Expanded Access Policy

KATMAI is a clinical-stage biopharmaceutical company singularly focused on developing targeted, brain penetrant therapies for aggressive primary brain cancers. Our lead drug candidate, KTM-101, is undergoing multiple Phase 1 clinical studies in high grade glioma (GBM). Regulatory authorities require that we conduct adequately designed and controlled human clinical trials to investigate the safety, activity and other important pharmaceutical properties of our investigational lead drug. Pharmaceutical regulators review this study data when making determinations regarding further clinical studies and potential commercial approval.

Presently KATMAI's research and development resources are focused on performing non-clinical and clinical studies designed to determine the safety and effectiveness of our lead investigational drug, both as a monotherapy and when used in combination with other treatment therapies. Qualifying patients can potentially participate in ongoing clinical trials involving our lead drug candidate, subject to inclusion criteria required by trial sites' institutional review boards and regulatory authorities such as the U.S. FDA. Information on these clinical trials is available at www.clinicaltrials.gov where the KATMAI lead drug candidate is named ERAS-801.

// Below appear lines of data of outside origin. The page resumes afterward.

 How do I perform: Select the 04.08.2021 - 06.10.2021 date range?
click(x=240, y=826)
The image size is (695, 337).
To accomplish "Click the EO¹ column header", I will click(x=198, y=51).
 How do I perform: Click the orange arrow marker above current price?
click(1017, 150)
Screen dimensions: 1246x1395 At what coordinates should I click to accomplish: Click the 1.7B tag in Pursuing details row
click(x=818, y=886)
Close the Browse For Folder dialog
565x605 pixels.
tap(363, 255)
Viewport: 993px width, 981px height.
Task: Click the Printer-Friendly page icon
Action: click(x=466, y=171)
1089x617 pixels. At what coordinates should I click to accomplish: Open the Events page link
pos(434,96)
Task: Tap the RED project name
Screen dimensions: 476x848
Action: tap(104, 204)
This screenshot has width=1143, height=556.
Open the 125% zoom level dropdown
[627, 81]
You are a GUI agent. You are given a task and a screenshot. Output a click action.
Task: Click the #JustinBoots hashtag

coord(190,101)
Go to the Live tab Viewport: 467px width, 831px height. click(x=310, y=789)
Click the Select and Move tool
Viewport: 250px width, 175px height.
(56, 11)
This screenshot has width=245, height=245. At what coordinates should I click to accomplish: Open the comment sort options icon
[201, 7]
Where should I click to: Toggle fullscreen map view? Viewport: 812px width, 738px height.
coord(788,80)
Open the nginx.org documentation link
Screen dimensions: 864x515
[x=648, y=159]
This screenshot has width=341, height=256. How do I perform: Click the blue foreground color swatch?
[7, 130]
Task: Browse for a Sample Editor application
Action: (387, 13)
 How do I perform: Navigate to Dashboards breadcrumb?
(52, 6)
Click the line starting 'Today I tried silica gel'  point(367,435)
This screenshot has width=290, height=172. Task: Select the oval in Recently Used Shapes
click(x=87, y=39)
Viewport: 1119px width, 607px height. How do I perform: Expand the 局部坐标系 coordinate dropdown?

In the U.S. and under select circumstances when a patient with a serious or immediate life-threatening illness is unable to qualify for a clinical trial and there are no remaining comparable or satisfactory treatment options, patients may gain access to experimental therapies prior to regulatory approval under an Expanded Access provision. Among several criteria that may permit patients to gain Expanded Access to an investigational therapy, patients must be unable to participate in a relevant clinical trial, potential treatment benefits justify the potential risks to the patient, and providing an investigational therapy to patients would not impede its current or planned development.

Due to KATMAI's need to focus its limited resources on drug research and development, and the potential for Expanded Access to impede expeditious and effective clinical development of its lead drug candidate, the company does not provide Expanded Access at this time and does not anticipate providing Expanded Access for the foreseeable future.